Countries face 'travesty' amid stalled vaccine rollout, WHO says
A woman receives a Pfizer-BioNTech COVID-19 vaccine at Saint George Hospital University Medical Center, Beirut, Lebanon, Tuesday, April 6, 2021. (AP Photo)


It is a travesty that some countries still do not have enough access to vaccines to begin inoculating health workers and the most vulnerable people against COVID-19, the head of the World Health Organization said Tuesday.

"Scaling up production and equitable distribution remains the major barrier to ending the acute stage of the COVID-19 pandemic," WHO Director-General Tedros Adhanom Ghebreyesus told a news conference.

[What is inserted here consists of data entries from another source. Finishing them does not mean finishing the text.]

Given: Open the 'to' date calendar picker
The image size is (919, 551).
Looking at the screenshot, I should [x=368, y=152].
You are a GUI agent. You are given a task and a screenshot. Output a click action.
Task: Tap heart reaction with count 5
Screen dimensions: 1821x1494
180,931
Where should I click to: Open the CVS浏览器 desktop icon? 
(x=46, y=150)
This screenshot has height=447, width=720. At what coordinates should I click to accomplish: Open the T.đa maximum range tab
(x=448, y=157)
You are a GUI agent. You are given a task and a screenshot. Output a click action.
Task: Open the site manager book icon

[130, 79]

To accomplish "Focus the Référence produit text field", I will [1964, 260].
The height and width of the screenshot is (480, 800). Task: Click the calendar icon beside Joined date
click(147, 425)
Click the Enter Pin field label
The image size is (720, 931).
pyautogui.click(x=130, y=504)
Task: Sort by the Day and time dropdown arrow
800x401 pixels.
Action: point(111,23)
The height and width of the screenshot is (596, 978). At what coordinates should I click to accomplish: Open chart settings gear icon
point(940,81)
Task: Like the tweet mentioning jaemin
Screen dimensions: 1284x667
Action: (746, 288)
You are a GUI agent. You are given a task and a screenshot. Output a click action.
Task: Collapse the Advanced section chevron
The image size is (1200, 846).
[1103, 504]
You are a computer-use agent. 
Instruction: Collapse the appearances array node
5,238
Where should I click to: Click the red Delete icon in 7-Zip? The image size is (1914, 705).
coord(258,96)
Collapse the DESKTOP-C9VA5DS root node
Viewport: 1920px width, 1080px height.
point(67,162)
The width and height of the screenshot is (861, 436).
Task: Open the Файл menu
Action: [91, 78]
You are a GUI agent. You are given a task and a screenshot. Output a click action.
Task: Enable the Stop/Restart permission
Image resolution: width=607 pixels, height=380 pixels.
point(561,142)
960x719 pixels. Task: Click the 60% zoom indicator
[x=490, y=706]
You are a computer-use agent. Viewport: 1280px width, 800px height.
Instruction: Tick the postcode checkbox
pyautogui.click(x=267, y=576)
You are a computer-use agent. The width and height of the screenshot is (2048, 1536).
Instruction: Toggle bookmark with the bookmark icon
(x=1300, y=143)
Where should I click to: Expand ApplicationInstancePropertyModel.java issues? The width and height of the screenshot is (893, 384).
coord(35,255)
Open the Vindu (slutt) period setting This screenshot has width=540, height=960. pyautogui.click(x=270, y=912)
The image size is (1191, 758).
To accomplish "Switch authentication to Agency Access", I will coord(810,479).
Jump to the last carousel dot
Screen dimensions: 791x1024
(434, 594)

"It's a travesty that in some countries health workers and those at-risk groups remain completely unvaccinated."

The president of Namibia, Hage Geingob, one of several world leaders invited to address the WHO news conference for World Health Day, decried "vaccine apartheid," under which some countries were forced to wait while others received doses.

Geingob said Namibia had received vaccines from "our friends" India and China, but was still waiting for other vaccines despite having paid a deposit for them.

Tedros said Namibia would receive some vaccines from the WHO co-led COVAX program in around two weeks.

The debate over vaccine distribution disparities was sparked as disparities have occurred even in more developed parts of the world, including the European Union.